In a briefing earlier this week to discuss the Cisco 2015 Annual Security Report, the company suggested there was a serious disconnect between those responsible for safeguarding corporate information. For example, the report said 59 percent of chief information security officers (CISOs) view their security processes as optimized, compared to 46 percent of security operations (SecOps) managers. And although 75 percent of senior security leaders see their tools as very or extremely effective, less than half are using standard patching and configuration to prevent data breaches.

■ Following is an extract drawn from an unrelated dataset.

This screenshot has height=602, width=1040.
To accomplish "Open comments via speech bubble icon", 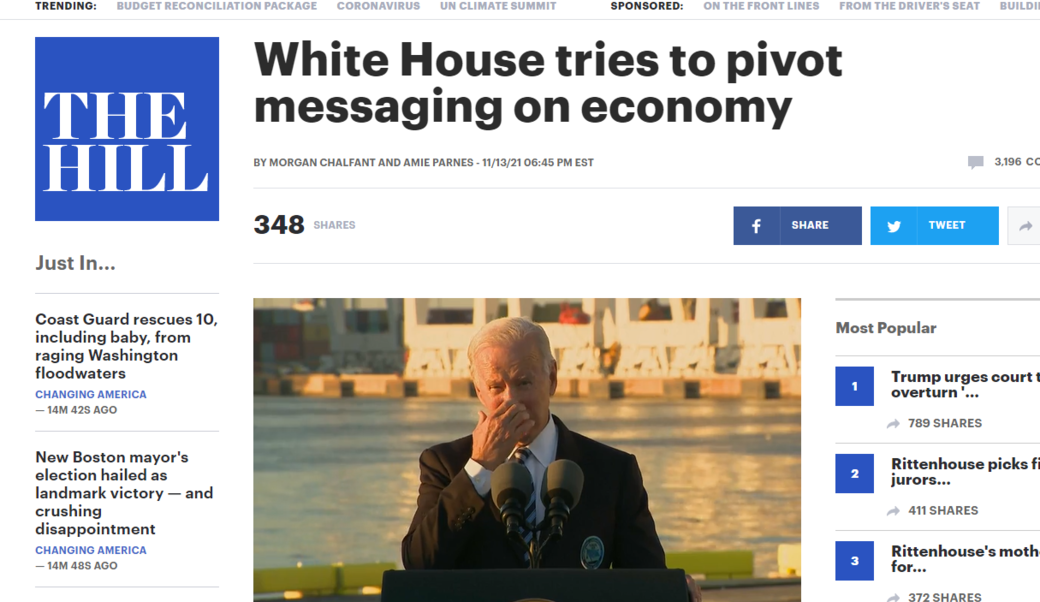I will tap(976, 162).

Jason Brvenik, the principal engineer in Cisco’s Security Group who joined the briefing via Telepresence from his office in Baltimore, said that while there is good awareness of potential dangers among senior leadership teams, CSOs may need to deepen their strategic understanding, and increase their ability to question the controls in place and treat security as critical operation.
“There’s an addressability gap in the corporate boardroom,” he said.
This may come as a surprise, given the rash of high-profile data breaches at Target, Home Depot and more recently Sony Pictures Entertainment. In Canada, meanwhile, alleged Chinese-sponsored cyber-attacks on Canada’s National Research Council and other incidents recently lead Treasury Board Secretariat to announce more a commitment of more than than $100 million to improve its IT security posture.
Unfortunately, Brvenik said, there’s little to suggest state-sponsored attacks are on the wane. In fact, some governments and hacker groups may strike up sort of business agreement to accelerate their attempts at penetrating corporate systems.
“There is a tendency to lump all the motivations (for cyber-crime) under this one entire umbrella, but the reality is different,” he said. “We’re beginning to see the beginnings of the industrialization of this space. A criminal organization might have information of value to a state, for example, and sell it to them. Or the state might go through the back end, as it were, rather than conducting its own front-end attack.”
In fact, one of the indicators of how sophisticated cyber-criminals have become is a technique highlighted in the Cisco report that sounds almost uniquely Canadian. The research discusses the rise of “snowshoe spam,” where attackers send out low volumes of spam from a large set of IP addresses to avoid detection, creating an opportunity to leverage compromised accounts in multiple ways. This is much more mature than the scattershot approach of old, or where hackers seemed to be working primary for bragging rights.
“The willingness to have the biggest botnet seems to have waned,” Brvenik said. “There’s no clear winner in the botnet space these days. Being No. 1 means you get taken out. The squeaky wheel gets replaced.”
The main takeaway for IT security leaders, perhaps, is to start looking at cybercriminals more like competitive peers than petty criminals.
“I find myself talking about the attackers as running a business,” Brvenik said, “and we can see them moving towards managing KPIs.”